Arlington, VA

(Updated at 10:30 a.m.) The rates of new coronavirus cases and hospitalizations in Arlington have hit new lows, though expanding outbreaks elsewhere in the country raise questions about how long the declines will last.

Only 28 new COVID-19 cases have been reported since Friday, according to Virginia Dept. of Health data. The trailing seven-day total of new cases is now 78, the lowest mark since April 4.

Three new COVID-related hospitalizations have been reported since Friday, bringing the trailing seven-day hospitalization total down to just seven, the lowest hospitalization rate since ARLnow started tracking such data in April.

No new coronavirus deaths were reported over the weekend.

As of Monday morning, VDH listed a cumulative total of 2,424 cases, 412 hospitalizations and 126 deaths in Arlington. The county’s coronavirus test positivity rate is now just 5.3%, another new low.

The declining outbreak has been noticeable in the emergency room, according to a public Facebook post from Virginia Hospital Center ER chief Mike Silverman.

“This was a good week for our ED,” Silverman wrote. “Our COVID isolation patient volume (the way we track patients in the computer) did not increase compared to last week. Our admission rate was actually lower than it’s been in months for this patient group and our percent positive rate is dropping.”

Silverman, however, noticed a new trend: many of those enjoying the newfound freedom of going out to bars and restaurants are partying hard.

“In many ways, it resembled a typical summer weekend,” Silverman wrote about the first weekend of Virginia’s Phase 2 reopening, which started on Friday, June 12. “We had traumas, lots of alcohol related illness, and psychiatric patients.
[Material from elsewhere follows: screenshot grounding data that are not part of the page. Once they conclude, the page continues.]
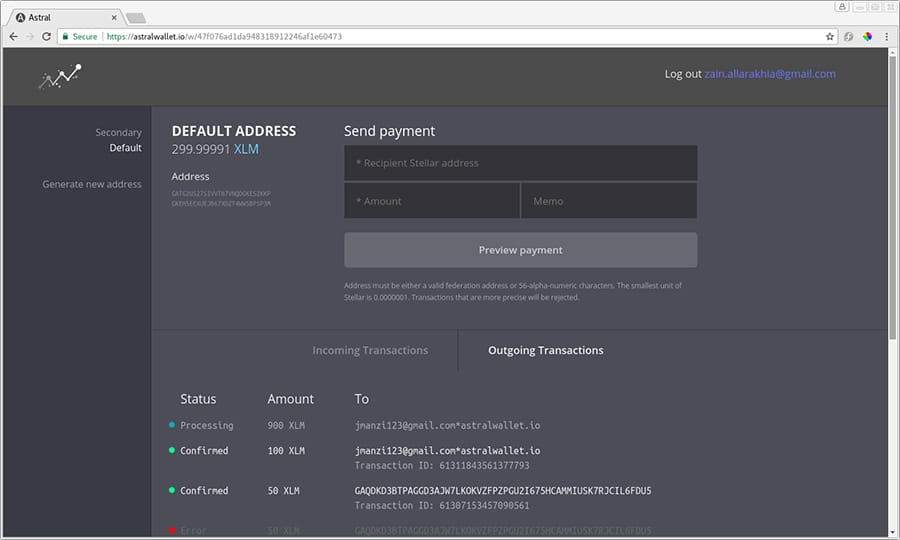900x540 pixels.
Task: Select the Default address in the sidebar
Action: click(x=125, y=148)
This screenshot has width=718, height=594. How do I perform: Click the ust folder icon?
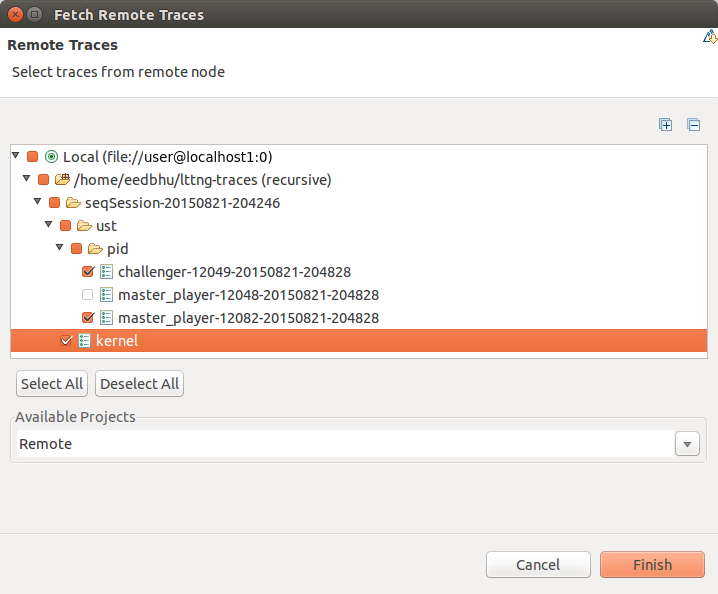[x=84, y=226]
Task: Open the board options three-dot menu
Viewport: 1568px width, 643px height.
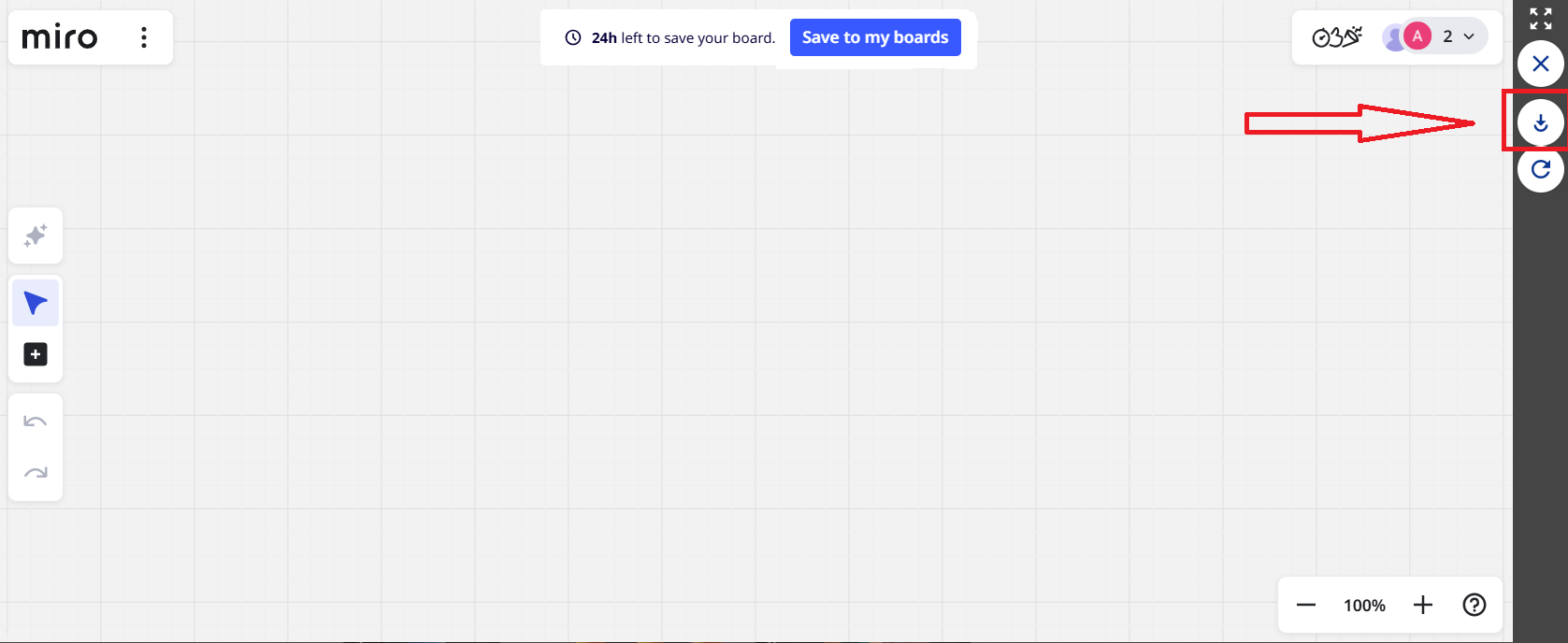Action: coord(143,37)
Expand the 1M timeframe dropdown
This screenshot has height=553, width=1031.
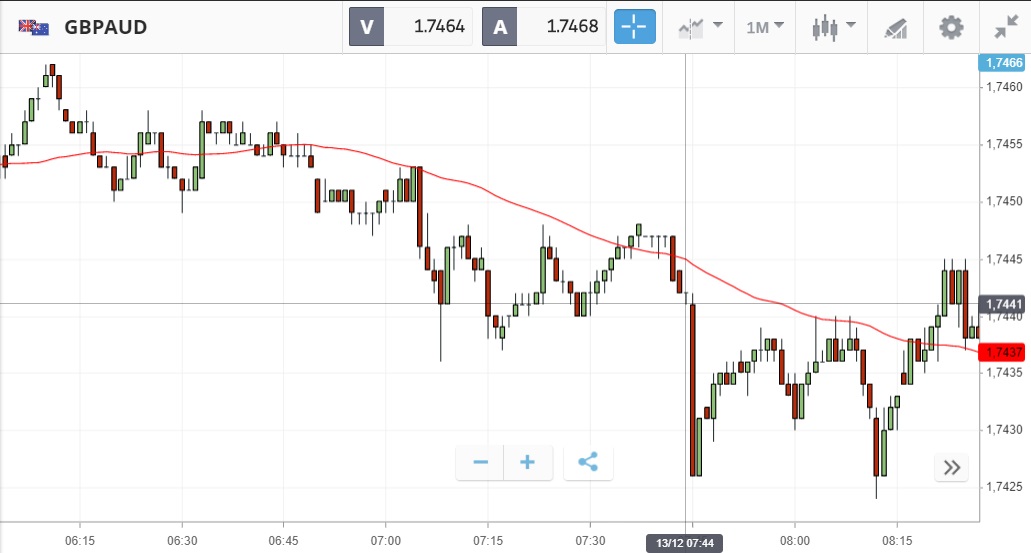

What was unusual from the alcohol perspective was the number of highly intoxicated people who were brought directly from bars. People partied hard. What was equally concerning were the reports we were getting from medics about bars being packed shoulder to shoulder with people and no one wearing masks.”

A Twitter user noted one such scene in Clarendon this weekend.

Among the states with expanding outbreaks, a common thread is that the upward momentum seems to have started with reopening. And the new cases are skewing younger, suggesting that bars and social gatherings may be playing a role.

So far, the data here has continued trending positive and Arlington — as well as Northern Virginia as a whole — has not seen the reopening uptick other states and localities have experienced. Virginia Gov. Ralph Northam, meanwhile, is still holding off on moving the reopening to Phase 3, which some experts fear could be the catalyst that pushes cases and hospitalizations back up.